The Commission adopted a tariff of ₹2.63 (~$0.031)/kWh, with a trading margin of ₹0.07 (~$0.0008)/kWh. It also approved the 25-year power sale agreement (PSA) executed between MSEDCL and SECI.
Background
MSEDCL filed a petition seeking approval for long-term procurement of solar power to meet its rising renewable purchase obligation (RPO) target which is set to increase from 29.91% in the financial year (FY) 2024–25 to 43.33% by FY 2029–30.
In June 2024, SECI offered an allocation of 3,000 MW of solar capacity under ISTS Solar Tranche-XIII and XIV, through tariff-based competitive bidding. MSEDCL issued an in-principle consent for the procurement of the entire capacity at discovered tariffs ranging from ₹2.56 (~$0.030) to ₹2.58 (~$0.031)/kWh.
After an internal evaluation, MSEDCL found that only 700 MW of the allocated capacity to JSW Neo Energy was commercially viable. The project is proposed to be set up in Maharashtra and connected to the ISTS network, resulting in a landed tariff of ₹2.63 (~$0.031)/kWh.
MSEDCL submitted that as of September 30, 2024, it had contracted 25,569 MW of renewable capacity, of which only 10,431 MW had been commissioned, highlighting the need for additional long-term procurement.
It also pointed out that the discovered tariff of ₹2.56 (~$0.030)/kWh, excluding trading margin, was significantly lower than its average power purchase cost of ₹4.82 (~$0.058)/kWh for FY 2023–24 and had already been adopted by the Central Electricity Regulatory Commission for the broader Tranche-XIII projects.
Commission’s Analysis
MERC examined the quantum of procurement, the competitiveness of the tariff, the applicability of the trading margin, and the utilization of solar power.
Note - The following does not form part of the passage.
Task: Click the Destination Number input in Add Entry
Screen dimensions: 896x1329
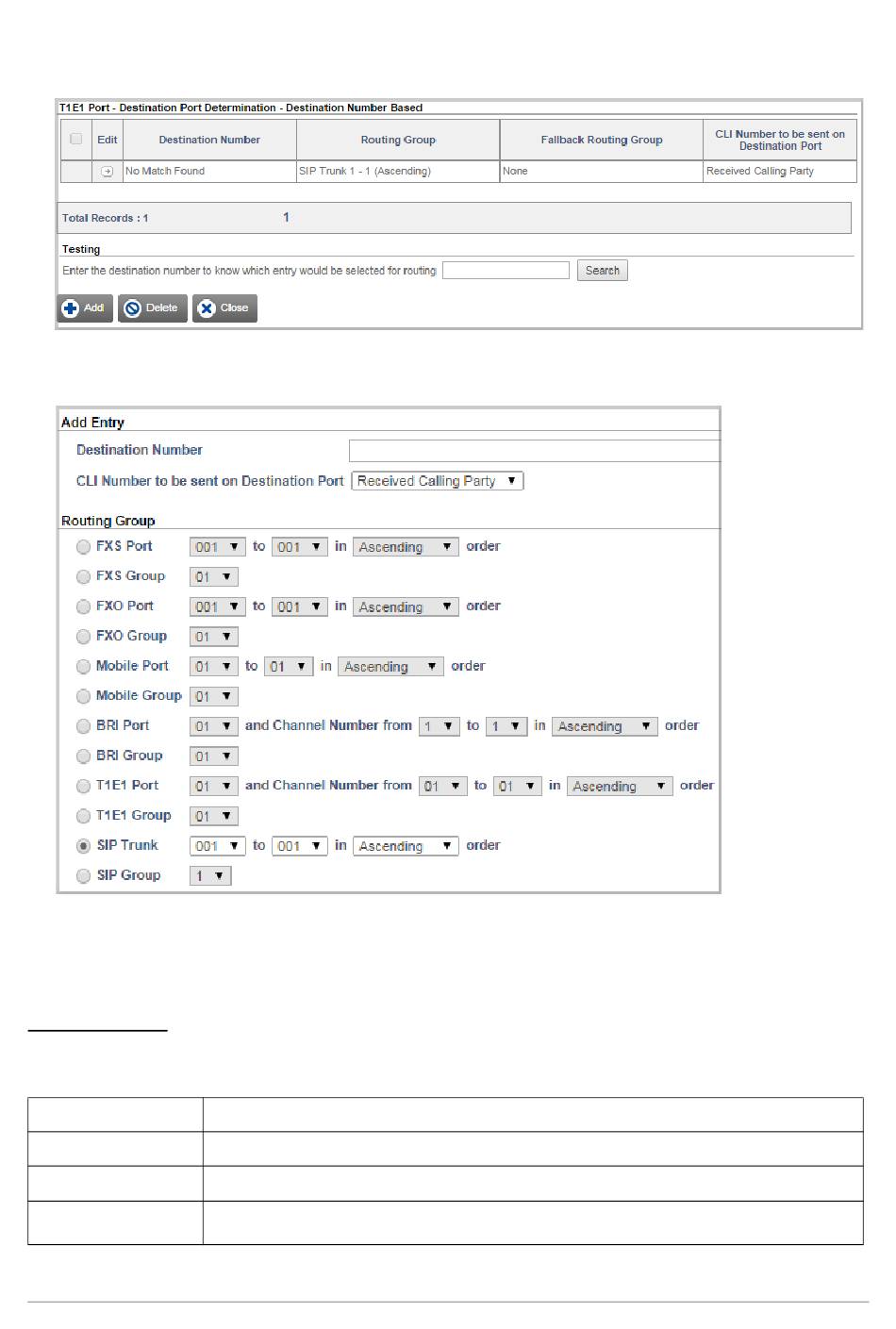Action: (535, 451)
It noted that the proposed 700 MW procurement had been factored into MSEDCL’s resource adequacy plan and was consistent with projections made by the Central Electricity Authority’s resource adequacy studies.
On tariff, MERC observed that the rate was discovered through a transparent competitive bidding process conducted by SECI and that its role was limited to adoption of the tariff rather than re-determination.
The trading margin of ₹0.07 (~$0.0008)/kWh was found to be in line with applicable regulations governing competitive bidding and trading licenses.
The Commission examined MSEDCL’s submissions regarding its preparedness to absorb solar power, particularly during non-solar hours. MERC concluded that these measures were adequate to manage variability and ensure grid stability.
Based on its findings, the Commission approved the procurement of 700 MW of solar power from SECI at the adopted tariff.